The Esmeraldas antbird is 13 to 14 cm long and weighs 22 to 23 g. Adult males are mostly dark gray, with a white patch between their scapulars, darker wings and tail, and black wing coverts with white tips. Adult females have a dark gray head and neck. They have dark reddish brown upperparts, dark brown flight feathers with wide dark rufous-brown edges, and a rufous wash on their tail. Their throat is barred with black and white, their breast is dark gray, and their belly to their undertail coverts is ochre-brown. Both sexes have a red iris.

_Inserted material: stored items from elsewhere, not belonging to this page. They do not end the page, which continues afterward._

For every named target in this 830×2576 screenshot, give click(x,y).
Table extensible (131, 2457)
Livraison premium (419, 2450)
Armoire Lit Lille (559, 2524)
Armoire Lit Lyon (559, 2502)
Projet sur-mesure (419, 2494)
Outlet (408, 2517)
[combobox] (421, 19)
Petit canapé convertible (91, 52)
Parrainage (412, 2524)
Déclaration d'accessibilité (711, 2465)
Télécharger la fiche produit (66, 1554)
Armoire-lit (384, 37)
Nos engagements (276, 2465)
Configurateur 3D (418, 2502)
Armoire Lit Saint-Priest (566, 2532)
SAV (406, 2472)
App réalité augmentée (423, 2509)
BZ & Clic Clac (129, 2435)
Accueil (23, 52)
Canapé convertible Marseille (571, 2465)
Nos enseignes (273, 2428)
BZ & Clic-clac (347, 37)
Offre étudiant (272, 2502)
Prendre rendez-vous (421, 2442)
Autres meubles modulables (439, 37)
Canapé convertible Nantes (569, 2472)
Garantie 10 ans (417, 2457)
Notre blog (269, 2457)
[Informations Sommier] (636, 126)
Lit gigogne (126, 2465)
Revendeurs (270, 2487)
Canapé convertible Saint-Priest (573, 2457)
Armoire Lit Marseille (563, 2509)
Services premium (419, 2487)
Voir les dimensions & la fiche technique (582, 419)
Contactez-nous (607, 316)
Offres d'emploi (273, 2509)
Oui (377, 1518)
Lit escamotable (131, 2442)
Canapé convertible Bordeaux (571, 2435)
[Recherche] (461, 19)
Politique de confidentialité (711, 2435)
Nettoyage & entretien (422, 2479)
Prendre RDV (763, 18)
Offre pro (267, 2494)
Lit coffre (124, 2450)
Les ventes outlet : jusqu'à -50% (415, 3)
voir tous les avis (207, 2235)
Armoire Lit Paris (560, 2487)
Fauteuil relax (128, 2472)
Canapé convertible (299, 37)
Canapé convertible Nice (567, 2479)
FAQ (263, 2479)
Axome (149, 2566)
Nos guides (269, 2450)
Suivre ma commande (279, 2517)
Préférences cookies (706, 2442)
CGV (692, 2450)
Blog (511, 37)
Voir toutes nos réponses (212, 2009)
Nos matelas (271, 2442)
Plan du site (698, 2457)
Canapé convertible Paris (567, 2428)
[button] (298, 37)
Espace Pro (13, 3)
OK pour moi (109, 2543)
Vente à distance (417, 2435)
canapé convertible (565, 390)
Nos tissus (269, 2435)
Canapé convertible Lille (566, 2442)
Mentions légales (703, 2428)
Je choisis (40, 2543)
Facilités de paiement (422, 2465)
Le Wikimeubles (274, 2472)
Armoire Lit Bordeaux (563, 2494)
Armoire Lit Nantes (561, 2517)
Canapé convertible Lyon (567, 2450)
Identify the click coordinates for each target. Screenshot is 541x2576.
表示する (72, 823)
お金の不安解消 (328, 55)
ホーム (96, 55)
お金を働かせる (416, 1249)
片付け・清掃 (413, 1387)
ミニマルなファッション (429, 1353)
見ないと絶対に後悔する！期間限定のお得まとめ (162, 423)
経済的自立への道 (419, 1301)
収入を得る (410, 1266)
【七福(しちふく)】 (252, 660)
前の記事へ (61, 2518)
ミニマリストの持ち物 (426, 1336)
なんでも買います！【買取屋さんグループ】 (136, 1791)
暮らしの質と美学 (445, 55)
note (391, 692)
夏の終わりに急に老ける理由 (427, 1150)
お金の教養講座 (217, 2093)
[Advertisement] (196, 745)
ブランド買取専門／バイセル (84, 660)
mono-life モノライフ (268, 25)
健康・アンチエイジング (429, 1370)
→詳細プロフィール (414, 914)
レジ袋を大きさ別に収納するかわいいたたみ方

==Distribution and habitat==

The Esmeraldas antbird is found on the Pacific slope from central Chocó Department in western Colombia south into Ecuador's El Oro Province. It is a bird of the Chocó Endemic Bird Area. There it inhabits the floor and understorey of wet evergreen forest and adjacent mature secondary forest in the foothills. It favors ravines and slopes with dense vegetation and also regenerating vegetation in landslide scars and tree-fall openings. In elevation it ranges up to 1200 m in Colombia and mostly occurs between 500 and 1100 m in Ecuador. Locally it occurs as low as 150 m and as high as 1500 m.

==Behavior==
===Movement===

The Esmeraldas antbird is believed to be a year-round resident throughout its range.

===Feeding===

The Esmeraldas antbird feeds primarily on insects and probably includes other arthropods in its diet. Individuals, pairs, and family groups forage in dense vegetation on the ground and up to about 1 m above it. It seldom joins mixed-species feeding flocks but occasionally attends army ant swarms to capture prey that flees from the ants.

===Breeding===

The Esmeraldas antbird's breeding season has not been defined but appears to end in June. Its eggs have been described as pinkish with reddish brown and purple markings. Nothing else is known about the species' breeding biology.

===Vocalization===

The Esmeraldas antbird's song is "a short series of very high-pitched, thin, and sharp notes, well enunciated but not very farcarrying, 'psee-pseé-psi-psi-psi-pseé' ". Usually the second note, and always the last note, are higher pitched and emphasized. The species' call is "a sharp but nasal and falling 'skweeyr' or 'sk-kweeyr' ".

==Status==

The IUCN has assessed the Esmeraldas antbird as being of Least Concern. Its population size is not known and is believed to be decreasing. No immediate threats have been identified. It is considered uncommon in Colombia and uncommon to locally fairly common in Ecuador. "Although large expanses of intact, suitable habitat still exist within its range, relatively little of it is formally protected...Establishment of more reserves in the species-rich lowlands and foothills of Pacific slope of Colombia and Ecuador is needed."